## Tarefas
- 1) Transcreva fielmente uma parte do trecho sobre a receita tributária: comece nas palavras "Essa verdade simples" e pare depois de "de mercado global.".
- 2) Prossiga com o trecho sobre a receita tributária nos Estados Unidos, começando logo após a última frase apresentada.

**** Trecho do texto ****

Essa verdade simples está sendo esquecida hoje. Nos Estados Unidos, a receita tributária total paga a todos os níveis de governo diminuiu em cerca de 4% da renda nacional nas últimas duas décadas, de cerca de 32% em 1999 para aproximadamente 28% hoje, um declínio único na história moderna entre as nações ricas. As consequências diretas dessa mudança são claras: infraestrutura em ruínas, ritmo lento de inovação, taxa de crescimento decrescente, desigualdade crescente, menor expectativa de vida e um sentimento de desespero entre grandes parcelas da população. Essas consequências se somam a algo muito maior: uma ameaça à sustentabilidade da democracia e da economia de mercado global.

**** Material ****

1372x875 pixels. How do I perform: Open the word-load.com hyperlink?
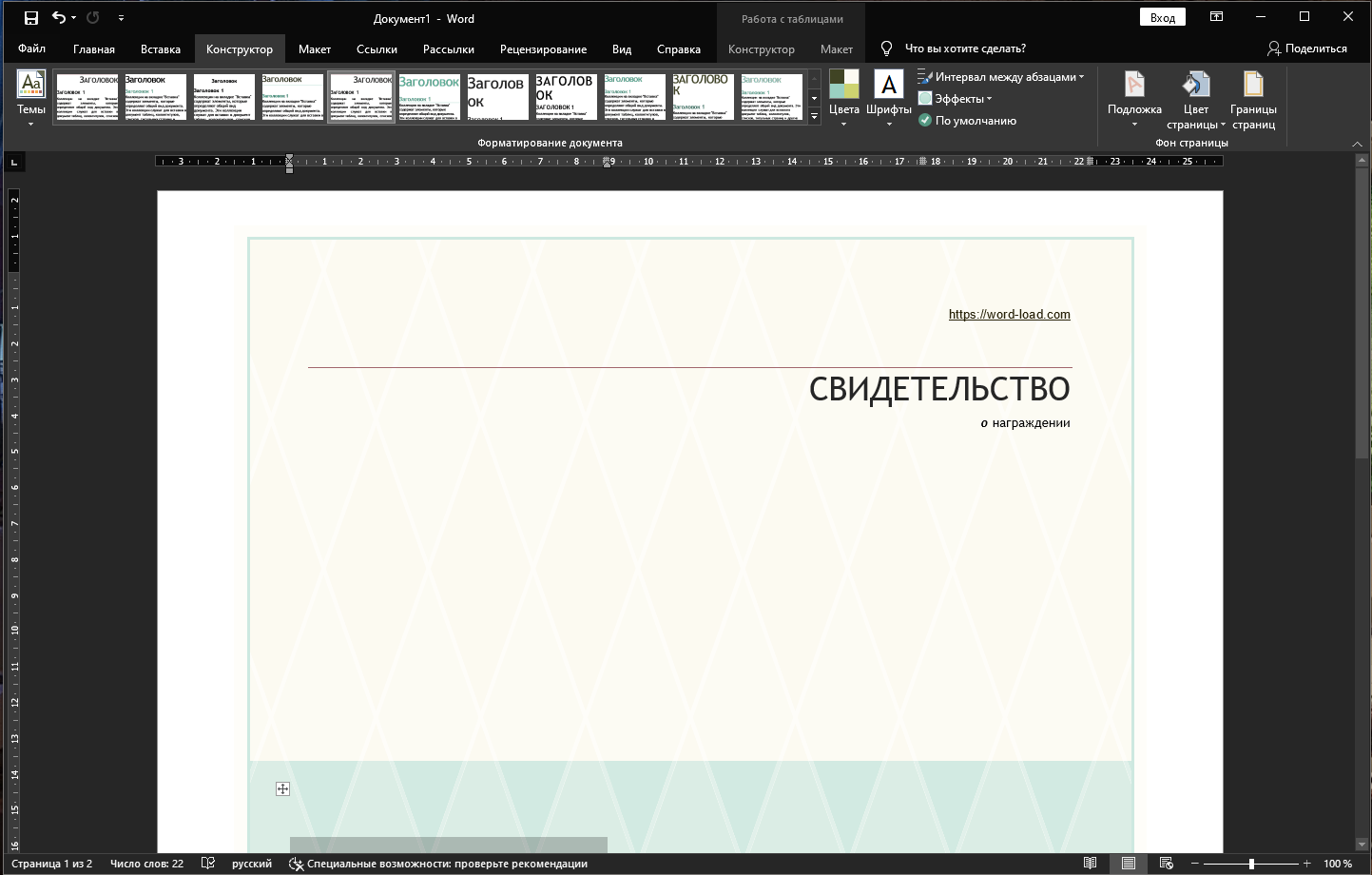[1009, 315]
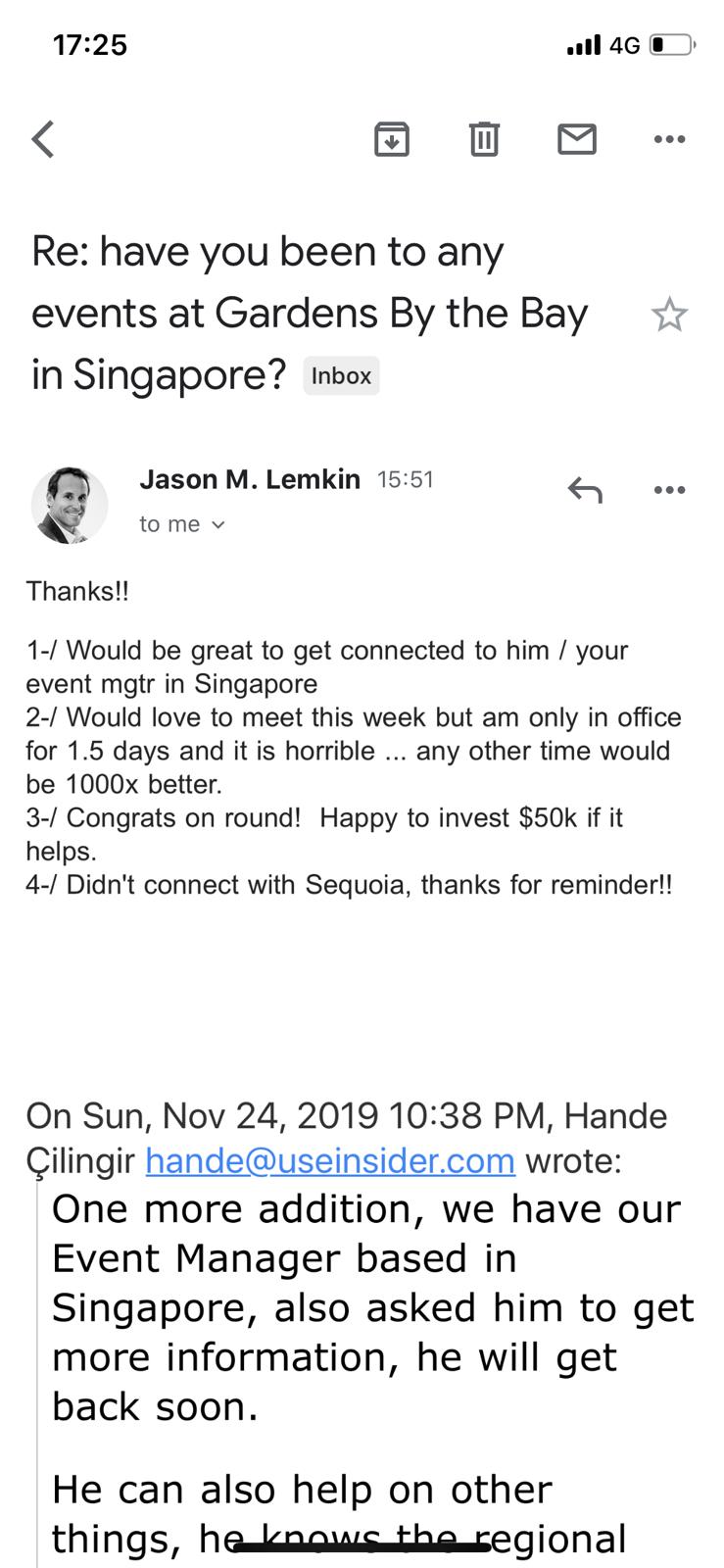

****
**** Material ****

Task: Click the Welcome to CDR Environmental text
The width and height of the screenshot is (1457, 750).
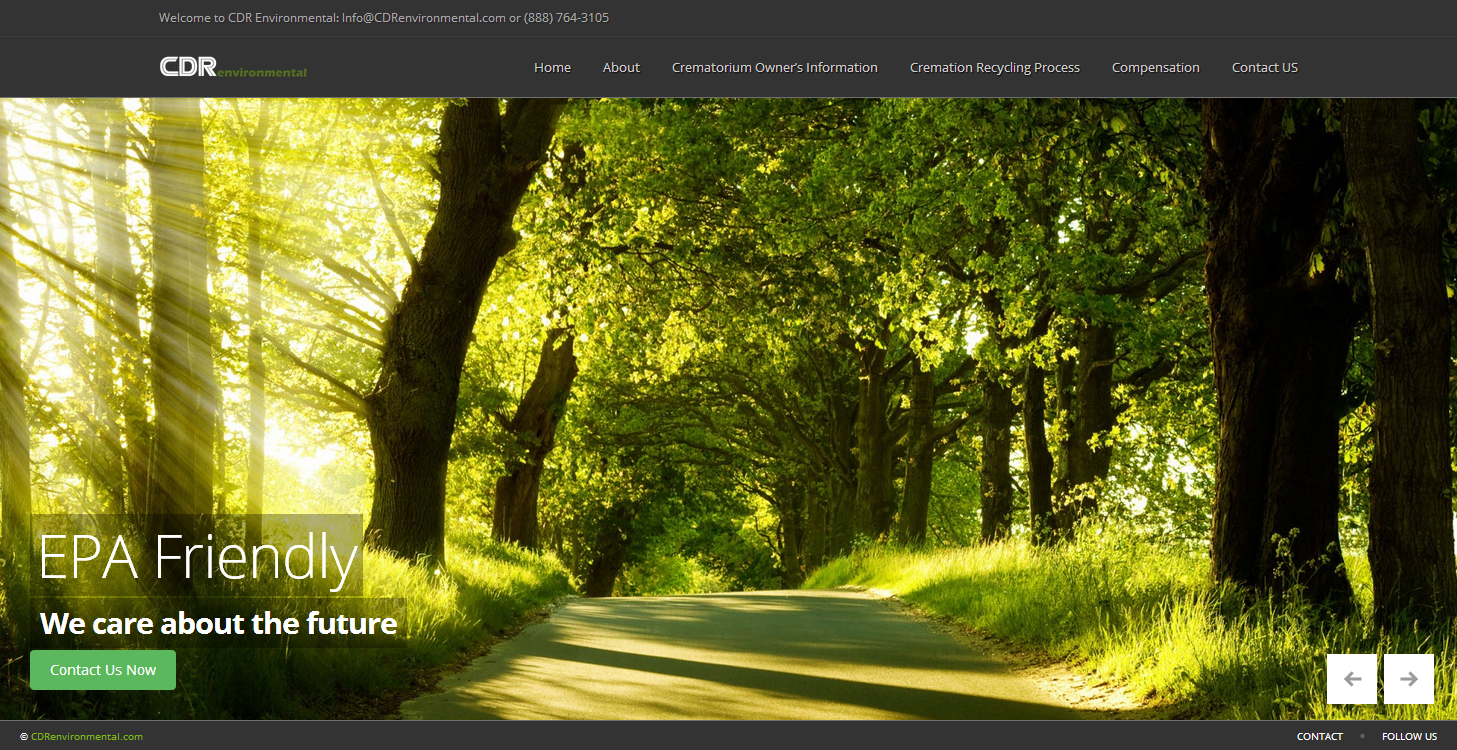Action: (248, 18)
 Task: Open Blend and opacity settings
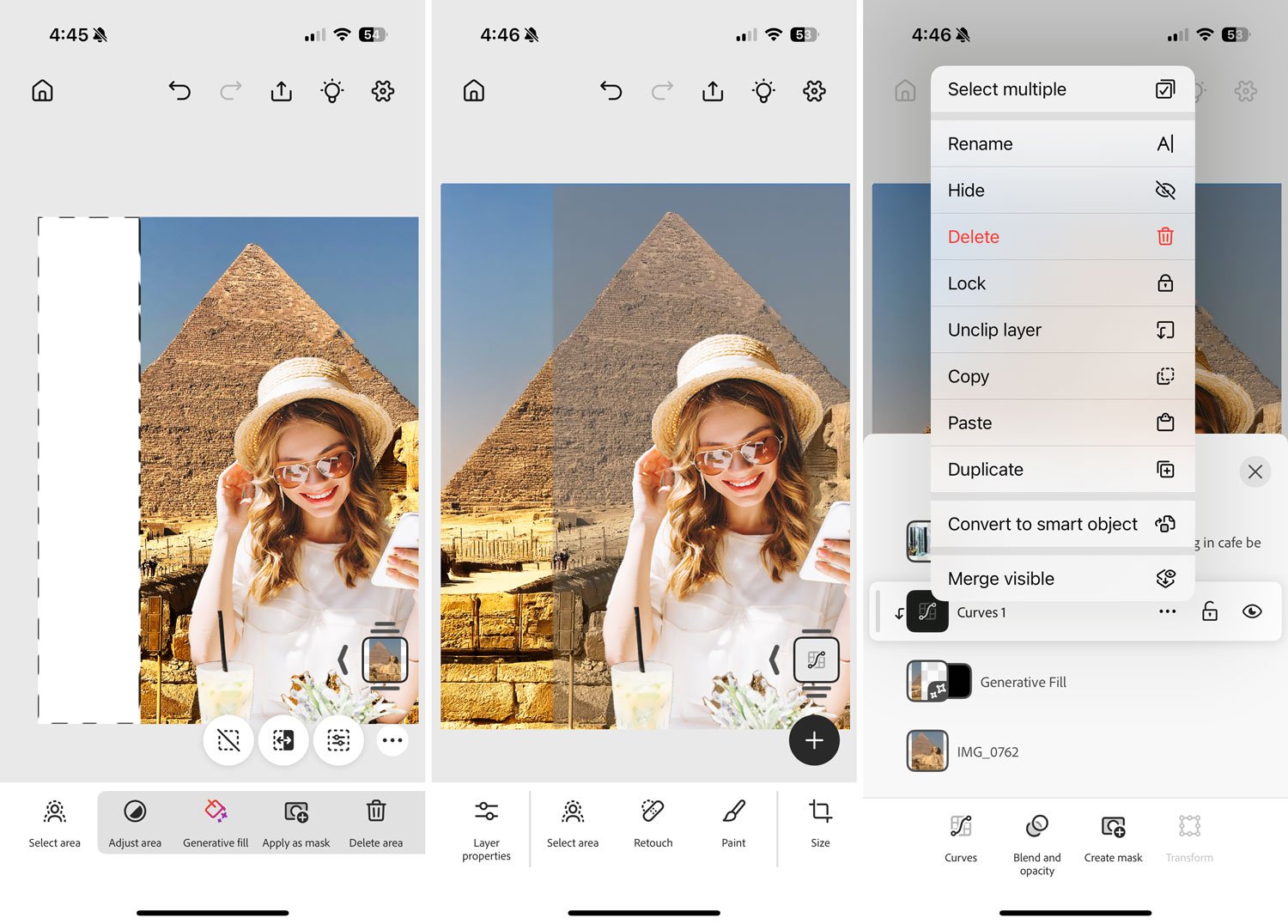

****

## Resultados esperados
- 1)
Essa verdade simples está sendo esquecida hoje. Nos Estados Unidos, a receita tributária total paga a todos os níveis de governo diminuiu em cerca de 4% da renda nacional nas últimas duas décadas, de cerca de 32% em 1999 para aproximadamente 28% hoje, um declínio único na história moderna entre as nações ricas. As consequências diretas dessa mudança são claras: infraestrutura em ruínas, ritmo lento de inovação, taxa de crescimento decrescente, desigualdade crescente, menor expectativa de vida e um sentimento de desespero entre grandes parcelas da população. Essas consequências se somam a algo muito maior: uma ameaça à sustentabilidade da democracia e da economia de mercado global.

- 2)
Essa queda na participação do governo na renda nacional é, em parte, resultado de escolhas conscientes. Nas últimas décadas, legisladores em Washington — e, em menor grau, em muitos outros países ocidentais — adotaram uma forma de fundamentalismo, segundo a qual os impostos são um obstáculo ao crescimento econômico. Enquanto isso, o aumento da concorrência tributária internacional e o crescimento de uma indústria global de evasão fiscal exerceram pressão adicional sobre as receitas. Hoje, as multinacionais transferem cerca de 40% de seus lucros para países com baixa tributação em todo o mundo. Nos últimos 20 anos, de acordo com o economista Brad Setser, as empresas americanas relataram crescimento nos lucros apenas em um pequeno número de jurisdições com baixa tributação; seus lucros declarados na maioria dos principais mercados do mundo não aumentaram significativamente — uma medida de quão habilmente essas empresas transferem capital para evitar impostos. A Apple, por exemplo, demonstrou tanta inventividade na evasão fiscal quanto em sua engenharia técnica; Na Irlanda, a gigante da tecnologia pagou uma alíquota anual de imposto minúscula, de apenas 0,005% em alguns anos.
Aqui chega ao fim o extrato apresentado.